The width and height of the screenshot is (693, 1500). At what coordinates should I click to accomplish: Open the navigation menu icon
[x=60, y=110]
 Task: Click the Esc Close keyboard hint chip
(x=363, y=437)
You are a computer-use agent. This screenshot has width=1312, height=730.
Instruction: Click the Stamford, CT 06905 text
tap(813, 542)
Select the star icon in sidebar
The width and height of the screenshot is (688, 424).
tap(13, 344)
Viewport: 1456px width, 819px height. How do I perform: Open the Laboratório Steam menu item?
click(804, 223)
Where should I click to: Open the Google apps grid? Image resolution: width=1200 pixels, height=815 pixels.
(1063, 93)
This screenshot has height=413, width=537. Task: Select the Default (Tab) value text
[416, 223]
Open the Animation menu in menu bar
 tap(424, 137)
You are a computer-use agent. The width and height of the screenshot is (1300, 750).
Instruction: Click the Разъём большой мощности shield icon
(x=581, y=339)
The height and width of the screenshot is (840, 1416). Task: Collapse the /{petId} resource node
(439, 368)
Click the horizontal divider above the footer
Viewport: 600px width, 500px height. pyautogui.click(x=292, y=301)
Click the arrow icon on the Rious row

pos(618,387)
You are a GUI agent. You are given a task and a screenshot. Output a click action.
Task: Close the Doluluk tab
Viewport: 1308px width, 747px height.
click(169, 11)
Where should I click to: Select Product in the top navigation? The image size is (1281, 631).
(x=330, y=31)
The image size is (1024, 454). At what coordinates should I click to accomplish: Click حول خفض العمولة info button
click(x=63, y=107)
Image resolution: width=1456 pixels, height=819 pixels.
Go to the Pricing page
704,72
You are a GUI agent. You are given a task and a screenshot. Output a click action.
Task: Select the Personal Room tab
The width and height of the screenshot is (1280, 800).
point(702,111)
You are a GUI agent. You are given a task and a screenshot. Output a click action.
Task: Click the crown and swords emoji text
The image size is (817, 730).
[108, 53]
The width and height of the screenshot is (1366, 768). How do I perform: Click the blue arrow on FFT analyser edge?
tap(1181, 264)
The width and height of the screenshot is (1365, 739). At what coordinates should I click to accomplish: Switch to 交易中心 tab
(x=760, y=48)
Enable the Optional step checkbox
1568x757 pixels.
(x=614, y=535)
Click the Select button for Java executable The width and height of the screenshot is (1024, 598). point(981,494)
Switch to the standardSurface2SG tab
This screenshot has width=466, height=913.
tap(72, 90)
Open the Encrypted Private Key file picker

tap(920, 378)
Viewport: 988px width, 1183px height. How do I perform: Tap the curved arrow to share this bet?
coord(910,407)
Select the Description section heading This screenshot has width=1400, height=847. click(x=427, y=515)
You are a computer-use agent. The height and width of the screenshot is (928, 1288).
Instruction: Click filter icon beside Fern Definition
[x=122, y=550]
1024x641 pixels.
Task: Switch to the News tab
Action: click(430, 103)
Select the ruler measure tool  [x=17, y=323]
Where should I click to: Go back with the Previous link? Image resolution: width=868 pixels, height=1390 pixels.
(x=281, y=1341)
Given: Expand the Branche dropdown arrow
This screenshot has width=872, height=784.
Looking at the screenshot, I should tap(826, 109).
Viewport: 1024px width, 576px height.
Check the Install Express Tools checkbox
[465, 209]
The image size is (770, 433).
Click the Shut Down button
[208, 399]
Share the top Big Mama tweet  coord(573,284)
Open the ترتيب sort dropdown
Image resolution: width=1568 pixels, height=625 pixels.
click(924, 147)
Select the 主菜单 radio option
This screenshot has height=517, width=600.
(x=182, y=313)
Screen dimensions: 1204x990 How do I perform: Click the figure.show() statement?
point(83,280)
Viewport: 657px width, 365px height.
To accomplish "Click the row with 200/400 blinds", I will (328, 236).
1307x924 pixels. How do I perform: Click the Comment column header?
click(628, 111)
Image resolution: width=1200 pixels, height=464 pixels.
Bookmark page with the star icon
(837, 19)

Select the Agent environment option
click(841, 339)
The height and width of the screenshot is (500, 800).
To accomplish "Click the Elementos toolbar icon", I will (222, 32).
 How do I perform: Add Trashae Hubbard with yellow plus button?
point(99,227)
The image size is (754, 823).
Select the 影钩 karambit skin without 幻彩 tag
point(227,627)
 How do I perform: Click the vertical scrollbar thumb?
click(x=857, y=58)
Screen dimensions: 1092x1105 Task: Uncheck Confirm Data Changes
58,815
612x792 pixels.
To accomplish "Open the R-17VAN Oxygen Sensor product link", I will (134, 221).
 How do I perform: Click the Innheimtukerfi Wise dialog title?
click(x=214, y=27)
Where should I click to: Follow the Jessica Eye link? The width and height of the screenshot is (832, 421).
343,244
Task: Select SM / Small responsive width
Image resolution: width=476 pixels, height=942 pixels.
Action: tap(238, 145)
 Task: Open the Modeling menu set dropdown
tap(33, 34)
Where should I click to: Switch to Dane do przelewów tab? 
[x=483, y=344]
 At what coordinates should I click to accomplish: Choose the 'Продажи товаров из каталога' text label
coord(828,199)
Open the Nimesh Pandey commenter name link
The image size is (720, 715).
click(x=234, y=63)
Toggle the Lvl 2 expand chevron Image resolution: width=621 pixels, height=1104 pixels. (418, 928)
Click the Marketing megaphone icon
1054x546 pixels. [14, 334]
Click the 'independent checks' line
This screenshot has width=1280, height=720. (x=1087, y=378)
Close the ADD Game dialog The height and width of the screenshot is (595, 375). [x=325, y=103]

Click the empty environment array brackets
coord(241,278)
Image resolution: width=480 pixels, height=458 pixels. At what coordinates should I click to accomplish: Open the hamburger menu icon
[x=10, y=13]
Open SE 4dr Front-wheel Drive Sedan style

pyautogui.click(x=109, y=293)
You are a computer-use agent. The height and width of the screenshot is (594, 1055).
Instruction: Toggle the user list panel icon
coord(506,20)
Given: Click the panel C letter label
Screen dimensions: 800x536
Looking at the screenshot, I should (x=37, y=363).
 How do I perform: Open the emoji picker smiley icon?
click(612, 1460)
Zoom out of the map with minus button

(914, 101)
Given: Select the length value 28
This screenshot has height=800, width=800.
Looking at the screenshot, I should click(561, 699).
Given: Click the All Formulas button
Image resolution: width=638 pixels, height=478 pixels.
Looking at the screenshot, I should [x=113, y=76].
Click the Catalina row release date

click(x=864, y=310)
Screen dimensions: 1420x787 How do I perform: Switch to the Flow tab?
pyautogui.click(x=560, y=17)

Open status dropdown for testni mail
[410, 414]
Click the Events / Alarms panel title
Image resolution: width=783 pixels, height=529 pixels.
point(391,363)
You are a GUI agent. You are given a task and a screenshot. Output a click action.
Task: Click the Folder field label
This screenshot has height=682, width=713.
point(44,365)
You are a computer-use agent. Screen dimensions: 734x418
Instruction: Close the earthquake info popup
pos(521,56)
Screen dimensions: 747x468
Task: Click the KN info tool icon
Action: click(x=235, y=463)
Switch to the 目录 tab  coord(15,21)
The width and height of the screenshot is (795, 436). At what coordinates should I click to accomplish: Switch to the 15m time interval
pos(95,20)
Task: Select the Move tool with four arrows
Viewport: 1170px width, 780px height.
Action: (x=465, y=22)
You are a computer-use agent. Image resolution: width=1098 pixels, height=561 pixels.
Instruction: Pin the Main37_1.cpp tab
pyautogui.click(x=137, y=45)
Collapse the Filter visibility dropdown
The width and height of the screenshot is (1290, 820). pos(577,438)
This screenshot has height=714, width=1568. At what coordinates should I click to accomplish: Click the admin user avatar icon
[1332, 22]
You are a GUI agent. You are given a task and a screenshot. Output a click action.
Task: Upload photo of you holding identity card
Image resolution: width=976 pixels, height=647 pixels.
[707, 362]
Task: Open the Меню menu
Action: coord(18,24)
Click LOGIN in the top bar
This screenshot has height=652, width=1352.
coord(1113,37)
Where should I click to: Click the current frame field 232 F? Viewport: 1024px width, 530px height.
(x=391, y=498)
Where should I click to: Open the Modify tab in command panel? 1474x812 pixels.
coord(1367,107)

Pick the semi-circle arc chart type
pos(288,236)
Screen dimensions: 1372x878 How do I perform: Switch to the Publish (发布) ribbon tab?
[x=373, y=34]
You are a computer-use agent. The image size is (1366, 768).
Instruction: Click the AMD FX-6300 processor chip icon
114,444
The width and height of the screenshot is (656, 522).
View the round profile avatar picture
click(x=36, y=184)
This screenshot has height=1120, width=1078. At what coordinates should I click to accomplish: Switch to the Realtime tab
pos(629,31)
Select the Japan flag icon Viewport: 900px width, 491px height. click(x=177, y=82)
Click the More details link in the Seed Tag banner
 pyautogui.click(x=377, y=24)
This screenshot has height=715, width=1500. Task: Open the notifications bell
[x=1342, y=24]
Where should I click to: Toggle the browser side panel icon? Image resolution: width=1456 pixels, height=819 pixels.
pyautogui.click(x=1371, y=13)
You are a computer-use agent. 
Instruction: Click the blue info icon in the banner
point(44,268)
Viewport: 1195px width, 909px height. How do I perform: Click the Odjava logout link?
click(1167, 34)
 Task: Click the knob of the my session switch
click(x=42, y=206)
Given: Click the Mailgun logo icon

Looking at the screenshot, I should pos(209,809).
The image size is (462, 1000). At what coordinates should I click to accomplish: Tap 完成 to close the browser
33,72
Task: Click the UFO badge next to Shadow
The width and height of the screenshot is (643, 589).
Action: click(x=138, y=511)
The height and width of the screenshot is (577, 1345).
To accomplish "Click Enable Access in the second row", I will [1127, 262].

Exercise requirements:
Search the records for the word "Enable" and return every line that holds it.

Response to this task:
Enable the Optional step checkbox
To accomplish "Click Enable Access in the second row", I will [1127, 262].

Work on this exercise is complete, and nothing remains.